O primeiro alega que alguns produtos são mais baratos porque não respeitam na
sua produção nos países de origem as normas de protecção ambiental que os
produtos concorrentes têm de respeitar – como que os obrigando a
“importar” poluição (o que nem sempre é verdade) –, reclamando por isso
medidas restritivas a importações desse tipo. O segundo alega que
alguns produtos são mais competitivos porque no local de produção não são
obrigados a respeitar normas de segurança dos trabalhadores nem de higiene e
salubridade, conseguindo assim preços mais baixos de uma maneira “desleal”.
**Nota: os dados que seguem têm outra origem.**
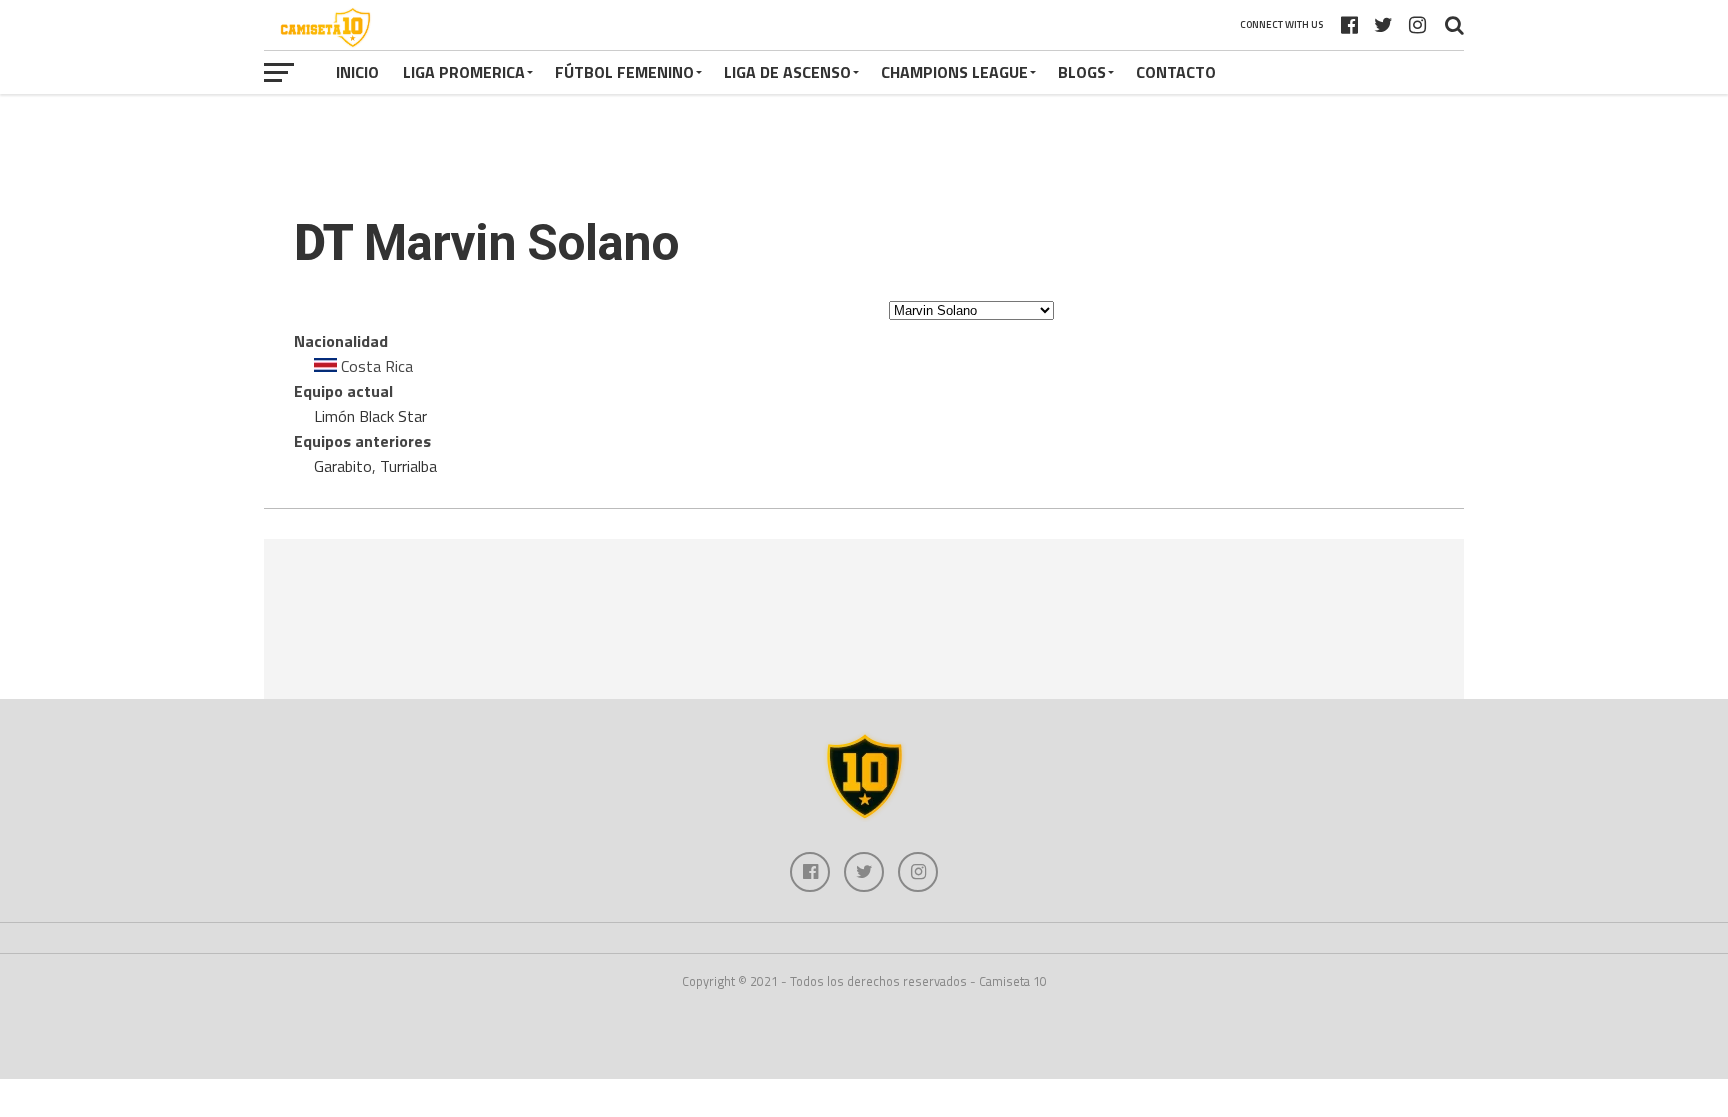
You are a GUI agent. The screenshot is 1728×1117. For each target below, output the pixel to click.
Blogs (1082, 72)
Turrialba (408, 466)
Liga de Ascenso (787, 72)
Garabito (343, 466)
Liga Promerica (464, 72)
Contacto (1176, 72)
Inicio (357, 72)
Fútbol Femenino (624, 72)
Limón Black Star (370, 416)
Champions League (954, 72)
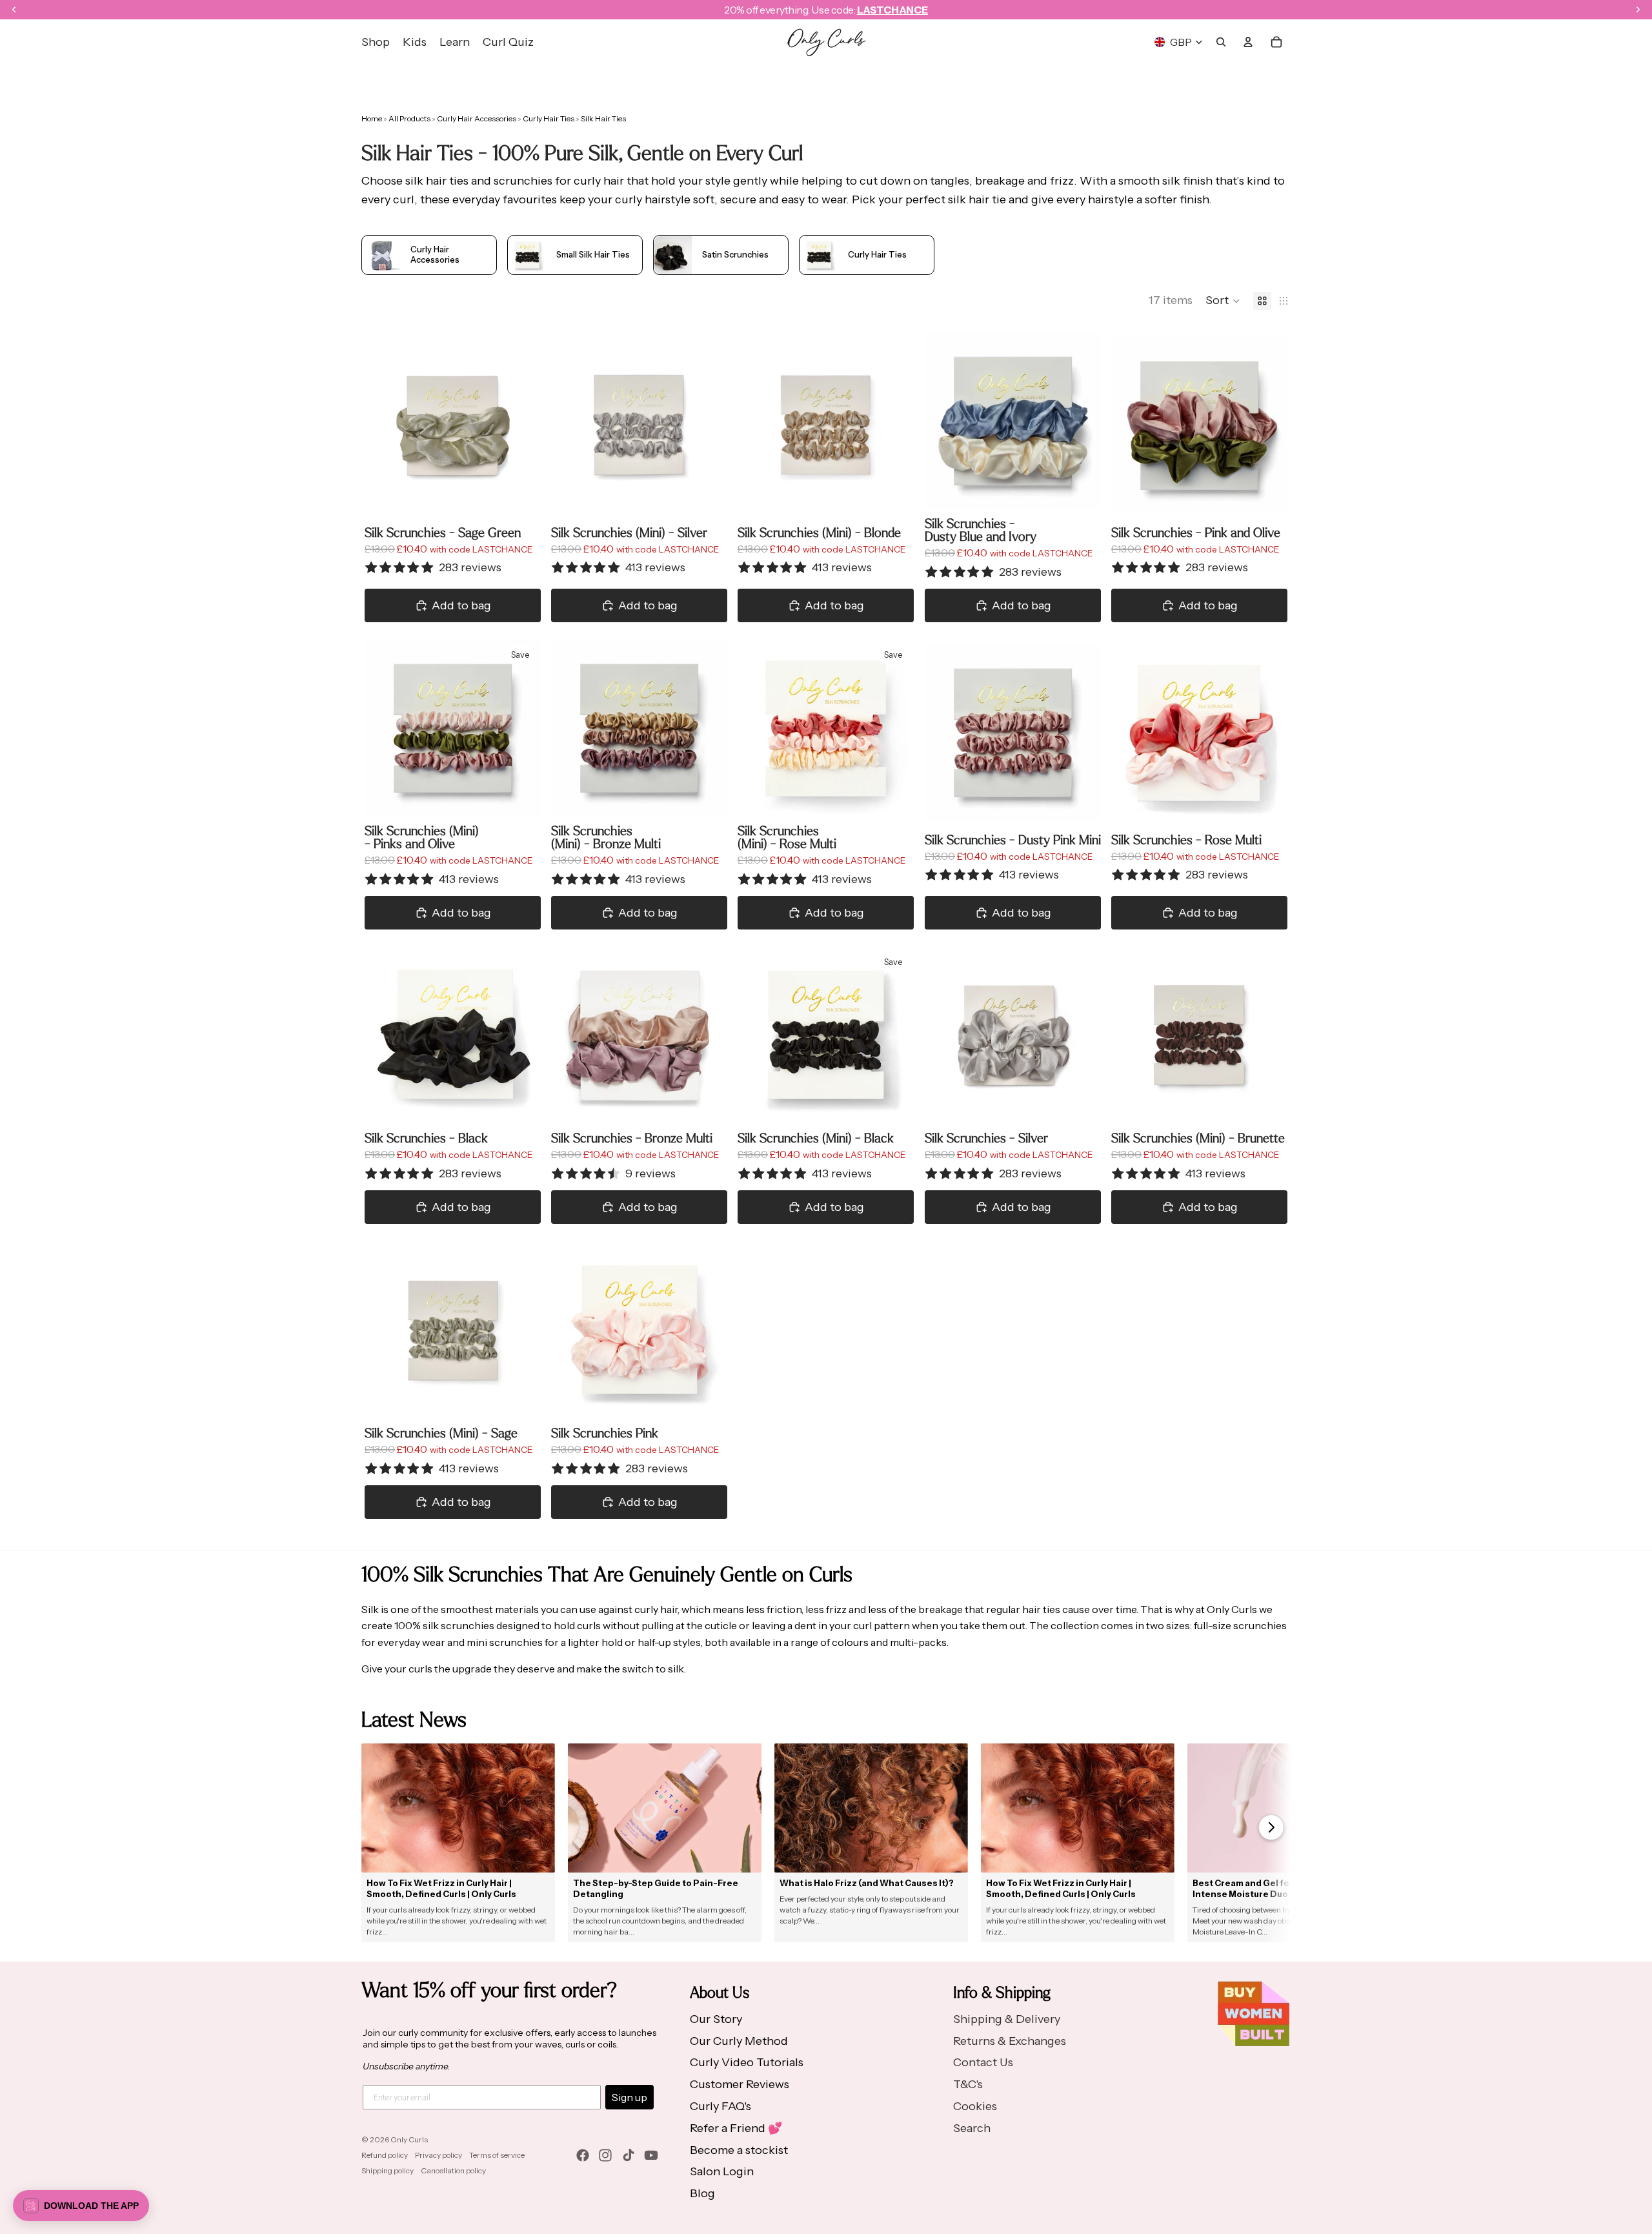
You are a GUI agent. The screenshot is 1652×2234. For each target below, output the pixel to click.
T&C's (968, 2084)
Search (972, 2128)
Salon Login (722, 2171)
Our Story (716, 2019)
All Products (410, 118)
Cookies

Consideram que, de certo modo, há uma “importação” de “insegurança e
insalubridade”, pois para manterem a competitividade podem ser alegadamente
impelidos a criar as mesmas condições de trabalho. Para obstar a esta solução
reclamam a aplicação de restrições ao comércio de produtos fabricados
nessas condições. De certa forma, a própria reacção à utilização de trabalho
infantil pode cair aqui.
Normas técnicas
De algum modo, estas são uma
generalização das anteriores aos processos específicos de tecnologia e às
características dos produtos e serviços, sendo que a maioria dos exemplos
dados no ponto anterior também poderia caber aqui. Em boa verdade, as normas técnicas
constituem um entrave ao comércio se forem discricionária e deliberadamente
estabelecidas para proteger alguns produtos, sem que se reconheça
universalmente razões objectivas para a sua imposição. Um dos exemplos mais
gritantes foi o relativo a normas de definição das características dos
produtos de cutelaria em Espanha, designadamente de garfos, visando impedir a
concorrência triunfante da cutelaria portuguesa. De facto, não se conheciam
características somáticas particulares aos habitantes de Espanha, nem qualquer
ameaça específica à segurança de quem usava a cutelaria portuguesa, mas as
normas impediram durante algum tempo as nossas exportações. Isso foi alterado,
mas perderam-se oportunidades e deu-se tempo à reconfiguração da indústria
espanhola.
Protecção dos direitos de propriedade
A violação dos direitos
conferidos pelas patentes e pelas marcas
é uma das razões crescentemente invocadas para o estabelecimento de entraves
ao comércio. De facto, assiste-se a um progressivo aumento de “cópias
piratas”, isto é, que iludem a protecção das patentes, e de “contrafacções”,
ou seja, de produtos semelhantes a marcas registadas, quando não mesmo
assumindo-se como produtos dessas marcas. Esta preocupação é tanto mais
relevante quanto é certo que a economia se desmaterializa progresivamente, com
os serviços a tornarem-se a actividade dominante e a fonte de criação da
riqueza a concentrar-se na inovação, no saber e na capacidade de atracção da
atenção dos consumidores. Este conjunto de activos intangíveis exige direitos
de propriedade muito bem definidos e protegidos, de modo a que se possa de facto
remunerar quem cria a riqueza, bem como incentivar essa criação. As
dificuldades surgem porque, por um lado, os sistemas legais de direitos de
propriedade não são iguais, permitindo-se uma exploração dessa diferença em
detrimento dos criadores. Por outro lado, nem mesmo os sistemas existentes são
implantados, havendo um grande laxismo na sua aplicação até pelas vantagens
que decorrem para as empresas dos países que permitem ou, pelo menos, não
reprimem convenientemente essas práticas ilegítimas. Em consequência,
reclama-se o impedimento da circulação de produtos que violem os direitos de
propriedade.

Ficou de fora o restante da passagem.